Pre-extracted [Kyutai Mimi](https://huggingface.co/kyutai/mimi) neural-codec tokens for the
[LibriSpeech](https://www.openslr.org/12) corpus — multi-speaker English audiobook readings
from the LibriVox project.

**This dataset contains codes only, not audio.** For waveforms, use any of the LibriSpeech
mirrors (e.g. [openslr/librispeech_asr](https://huggingface.co/datasets/openslr/librispeech_asr));
these codes let you skip the ~hours of GPU extraction needed to train Mimi-based speech models.

## Schema

One row per utterance:

| Column | Type | Notes |
|---|---|---|
| `id` | string | `{speaker_id}-{chapter_id}-{utterance_id:04d}`, e.g. `103-1240-0000` |
| `text` | string | lowercased transcript |
| `speaker_id` | int32 | LibriSpeech speaker ID |
| `codes` | `int16[k=8][n_frames]` | Mimi codebook indices @ 12.5 fps |
| `n_frames` | int32 | = `codes.shape[1]` |
| `k_codebooks` | int32 | = 8 |

## Extraction details

- **Codec:** [`kyutai/mimi`](https://huggingface.co/kyutai/mimi) @ 24 kHz, 12.5 fps
- **Codebooks:** all 8 extracted. Slice `codes[:k]` for fewer (Mimi's codebooks are ordered
  by importance; the first few capture most of the signal).
- **Codebook size:** 2048 per codebook → values stored as `int16`
- **Transcripts:** sourced from LibriSpeech's `.trans.txt` files, **lowercased** (the raw
  release is ALL-UPPER)

## Splits

Each standard LibriSpeech split is a separate HF split (hyphens replaced with underscores):

| HF Split | Upstream | Approx. rows | Notes |
|---|---|---|---|
| `train_clean_100` | `train-clean-100` | ~28.5k | clean read speech, ~100 h |
| `train_clean_360` | `train-clean-360` | ~104.0k | clean read speech, ~360 h |
| `train_other_500` | `train-other-500` | ~148.7k | noisier/accented, ~500 h |
| `dev_clean` | `dev-clean` | ~2.7k | dev set, clean |
| `dev_other` | `dev-other` | ~2.9k | dev set, noisier |
| `test_clean` | `test-clean` | ~2.6k | test set, clean |
| `test_other` | `test-other` | ~2.9k | test set, noisier |

Splits are added incrementally — consult the "Files" tab or `load_dataset(...).splits` for
the exact subset currently available.

## Usage

```python
from datasets import load_dataset
import torch

ds = load_dataset("shangeth/librispeech-mimi-codes", split="train_clean_100")

ex    = ds[0]
codes = torch.tensor(ex["codes"], dtype=torch.long)   # [8, n_frames]
print(f"{ex['id']} (speaker {ex['speaker_id']}) → {ex['text'][:60]}")
print("codes:", codes.shape, "duration:", codes.shape[1] / 12.5, "s")
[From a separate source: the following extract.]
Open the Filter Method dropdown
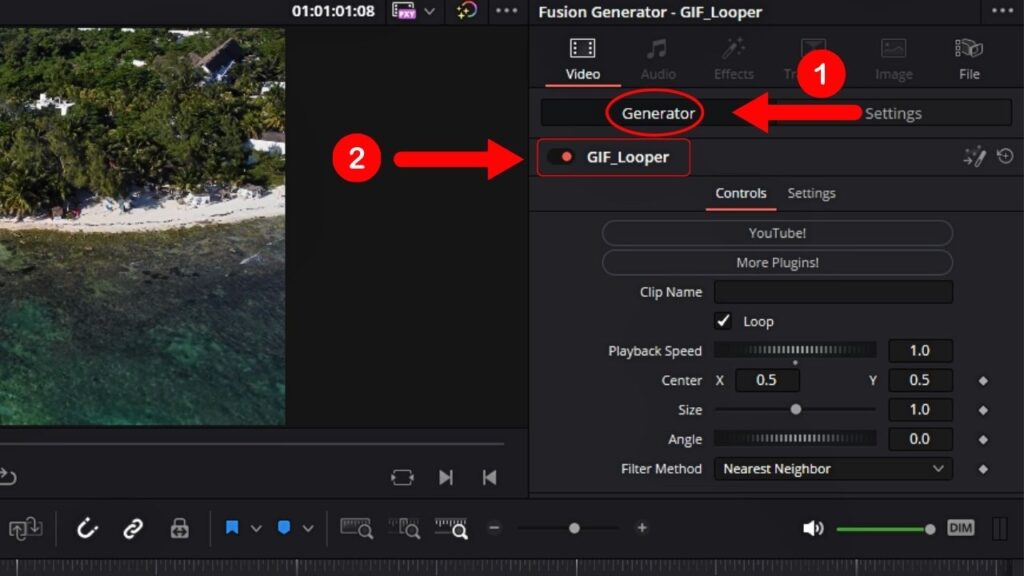The image size is (1024, 576). tap(833, 468)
# Use only the first 3 codebooks:
codes_3 = codes[:3]
```

Streaming (no full download):

```python
ds = load_dataset("shangeth/librispeech-mimi-codes", split="train_clean_360", streaming=True)
for ex in ds.take(10):
    print(ex["id"], len(ex["codes"]), "codebooks")
```

Decode to audio with the Mimi decoder:

```python
from transformers import MimiModel
mimi = MimiModel.from_pretrained("kyutai/mimi").cuda().eval()
with torch.no_grad():
    wav = mimi.decode(codes.unsqueeze(0).cuda()).audio_values[0].cpu()
# wav is [1, T] @ 24 kHz
```

## License & Attribution

LibriSpeech is released under [CC-BY-4.0](https://creativecommons.org/licenses/by/4.0/).
The derived Mimi codes inherit this license — **attribution is required**. Please cite
both the original corpus and this dataset when redistributing.

## Links

- **Dataset extraction code:** [github.com/shangeth/wren-datasets](https://github.com/shangeth/wren-datasets)
- **Wren research project:** [github.com/shangeth/wren](https://github.com/shangeth/wren)
- **TTS models trained on these codes:** [github.com/shangeth/wren-tts](https://github.com/shangeth/wren-tts)

## Citations

```bibtex
@misc{wren2026,
  title  = {Wren: A Family of Small Open-Weight Models for Unified Speech-Text Modelling},
  author = {Shangeth Rajaa},
  year   = {2026},
  url    = {https://github.com/shangeth/wren}
}

@inproceedings{panayotov2015librispeech,
  title     = {Librispeech: an ASR corpus based on public domain audio books},
  author    = {Panayotov, Vassil and Chen, Guoguo and Povey, Daniel and Khudanpur, Sanjeev},
  booktitle = {ICASSP},
  year      = {2015}
}
```

## Related

Used to train the [Wren](https://huggingface.co/shangeth/Wren-TTS-360M-v1) series of
speech-text multimodal models.